Why is malloc() considered a library call and not a system call? - c

Why is malloc() considered a standard C library function and not a system call? It seems like the OS is responsible for handling all memory allocation requests.

It would certainly be possible to implement malloc and free as system calls, but it's rarely if ever done that way.
System calls are calls into the OS kernel. For example, on POSIX systems (Linux, UNIX, ...), read and write are system calls. When a C program calls read, it's probably calling a wrapper that does whatever is needed to make a request to the kernel and then return the result to the caller.
It turns out that the most efficient way to do memory management is to use lower-level system calls (see brk and sbrk) to expand the current process's data segment, and then use library calls (malloc, free, etc.) to manage memory within that segment. That management doesn't require any interaction with the kernel; it's all just pointer manipulation performed within the current process. The malloc function will invoke a system call such as brk or sbrk if it needs more memory than is currently available, but many malloc calls won't require any interaction with the kernel at all.
The above is fairly specific to Linux/POSIX/UNIX systems. The details will be a bit different for Windows for example, but the overall design is likely to be similar.
Note that some C standard library functions are typically implemented directly as system calls. time is one example (but as Nick ODell points out in a comment, a time call can often be performed without interacting with the kernel).

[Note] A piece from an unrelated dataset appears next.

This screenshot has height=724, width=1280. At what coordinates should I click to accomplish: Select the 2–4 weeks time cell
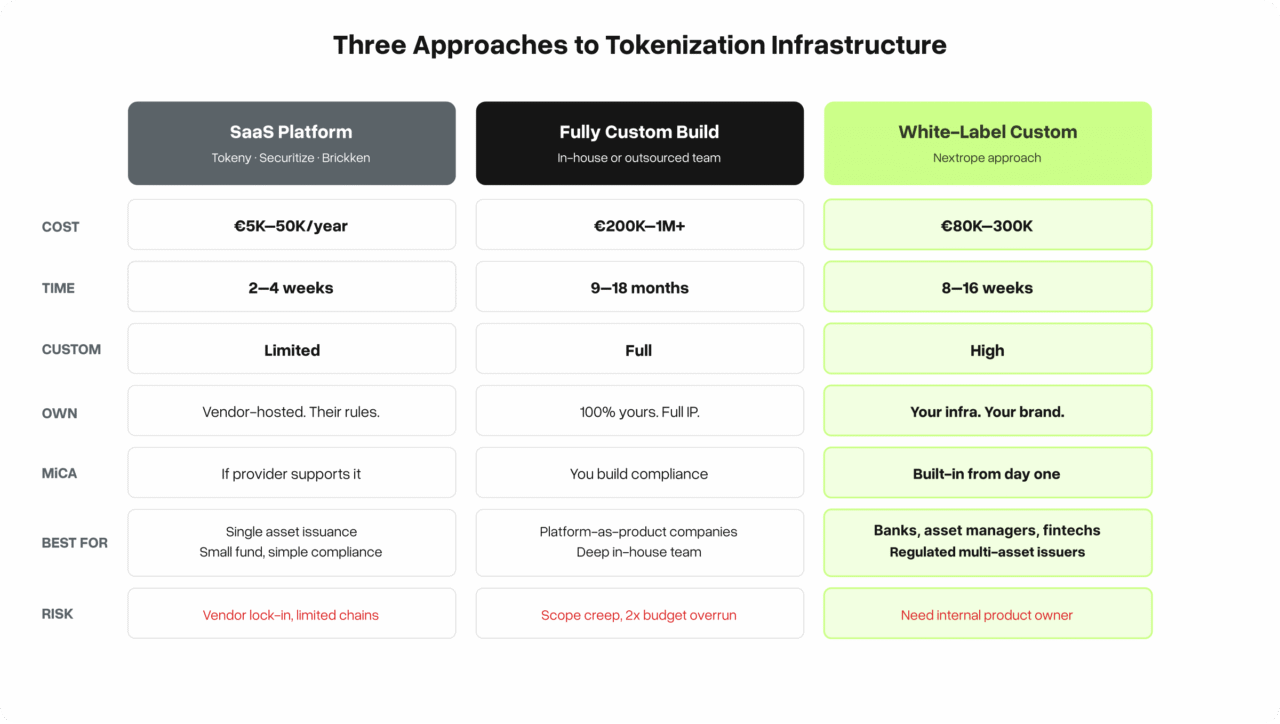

It seems like the OS is responsible for handling all memory allocation requests.
Well, both yes and no
It actually depends more on your specific system than it depend on C.
Most OS allocates memory in trunks of some size. Typically called a page. The page size may differ. And on a specific system there may be several supported page-sizes. 4K is a typical page-size on many systems but huge page much bigger may be supported.
But yes... at the end of the day there is only one entity that can allocate memory. The OS. Unless you are on bare-metal where other code can handle it - if even supported.
Why is malloc() considered a standard C library function and not a system call?
The short answer is: Because malloc isn't a OS/systemcall. Period.
To elaborate a bit more. One malloc call may lead to a systemcall but the next malloc may not.
For instance: You request 100 bytes using malloc. malloc may decide to call the OS. The OS gives you 4K. In your next malloc you request 500 byte. Then the "layer in between" can just give the 500 bytes from the trunk already provided by the previous syscall.
So no... memory allocation via malloc may not lead to any syscall for alocation of more memory.
It's all very dependent on your specific system. And the C standard doesn't care.
But malloc is not a syscall. malloc uses other syscalls when needed.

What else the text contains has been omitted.